Page extract:
--

¹H NMR (400 MHz, CDCl3): δ = 1.35 (m, 2 H, γCH2 Lys), 1.38 [s, 9 H, C(CH3)3], 1.41 [s, 9 H, C(CH3)3], 1.48 (m, 4 H, βCH2 Lys, δCH2 Lys), 1.57 (m, 2 H, γCH2 Arg), 1.73 (m, 1 H, βCH2 Arg), 1.88 (m, 1 H, βCH2 Arg), 2.36 (s, 3 H, CH3 Ts), 2.74 (dd, ³ J = 5.8 Hz, ² J = 17.5 Hz, 1 H, βCH2 Asp), 2.85 (dd, ³ J = 5.5 Hz, ² J = 17.5 Hz, 1 H, βCH2 Asp), 2.96 (dd, ³ J = 7.2 Hz, ² J = 13.9 Hz, 1 H, βCH2 Phe), 3.03 (dd, ³ J = 6.4 Hz, ² J = 13.9 Hz, 1 H, βCH2 Phe), 3.12 (m, 2 H, εCH2 Lys), 3.27 (m, 2 H, δCH2 Arg), 3.81 (m, 1 H, αCH2 Gly), 3.96 (m, 1 H, αCH2 Gly), 4.13 (m, 1 H, αCHLys), 4.47 (m, 1 H, αCHArg), 4.60 (m, 1 H, αCHPhe), 4.85 (m, 1 H, αCHAsp), 5.04 (s, 2 H, COOCH2Ph), 5.06 (s, 2 H, COOCH2Ph), 5.39 (br s, 1 H, εNHLys), 5.44 (br d, ³ J = 7.2 Hz, 1 H, αNHLys), 6.45 (br s, 2 H, NHGdn), 7.11-7.40 (m, 19 H, 17 ArH, αNHPhe, αNHArg, NHGdn), 7.48 (br d, ³ J = 6.2 Hz, 1 H, αNHAsp), 7.76 (d, ³ J = 7.1 Hz, 2 H, ArH), 7.84 (br s, 1 H, αNHGly).

--

Recorded information:

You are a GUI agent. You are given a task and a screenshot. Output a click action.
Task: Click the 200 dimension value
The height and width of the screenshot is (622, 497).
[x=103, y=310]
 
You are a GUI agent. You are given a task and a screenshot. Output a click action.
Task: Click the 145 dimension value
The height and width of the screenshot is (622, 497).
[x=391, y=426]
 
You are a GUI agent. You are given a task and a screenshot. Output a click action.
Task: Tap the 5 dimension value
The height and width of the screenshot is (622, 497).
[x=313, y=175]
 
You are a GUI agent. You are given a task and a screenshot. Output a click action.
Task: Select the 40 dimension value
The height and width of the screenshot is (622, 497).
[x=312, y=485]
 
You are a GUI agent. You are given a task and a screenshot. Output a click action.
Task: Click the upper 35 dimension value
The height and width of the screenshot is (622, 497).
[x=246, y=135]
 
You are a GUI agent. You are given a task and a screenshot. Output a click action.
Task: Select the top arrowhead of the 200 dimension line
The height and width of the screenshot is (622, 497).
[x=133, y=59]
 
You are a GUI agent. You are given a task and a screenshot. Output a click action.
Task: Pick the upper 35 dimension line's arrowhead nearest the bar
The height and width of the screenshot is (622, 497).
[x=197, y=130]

--

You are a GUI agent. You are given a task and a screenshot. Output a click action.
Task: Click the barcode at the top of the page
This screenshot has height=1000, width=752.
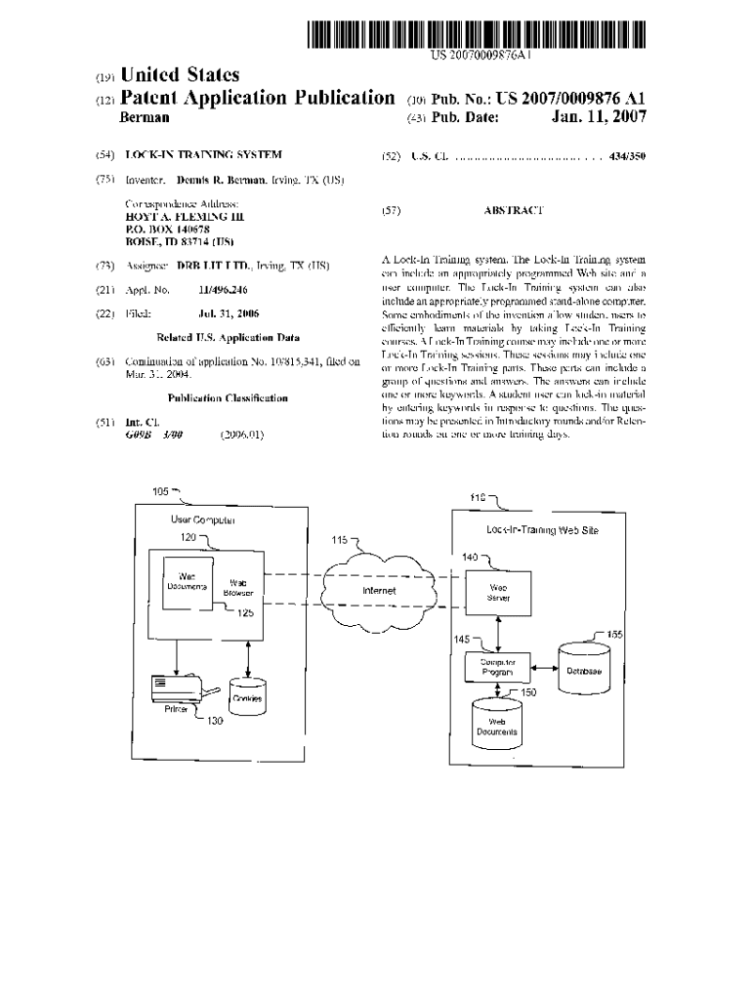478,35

--

Problems to solve:
(a) For each statement below, say whether it agrees with the ¹H NMR data and support your answer by quoting the deciding words exactly. (i) The methyl protons of the Ts group give a singlet at δ = 2.36. (ii) Both βCH2 Asp signals show a geminal coupling of 17.5 Hz. (iii) The αNHGly proton appears as a doublet.
(b) In the ¹H NMR data, at what chemical shift does the αCHPhe proton appear?

Expected responses:
(a)
(i) Yes: "2.36 (s, 3 H, CH3 Ts)"
(ii) Yes: "2.74 (dd, ³ J = 5.8 Hz, ² J = 17.5 Hz, 1 H, βCH2 Asp), 2.85 (dd, ³ J = 5.5 Hz, ² J = 17.5 Hz, 1 H, βCH2 Asp)"
(iii) No: "7.84 (br s, 1 H, αNHGly)"

(b) At δ = 4.60, as a multiplet for 1 H.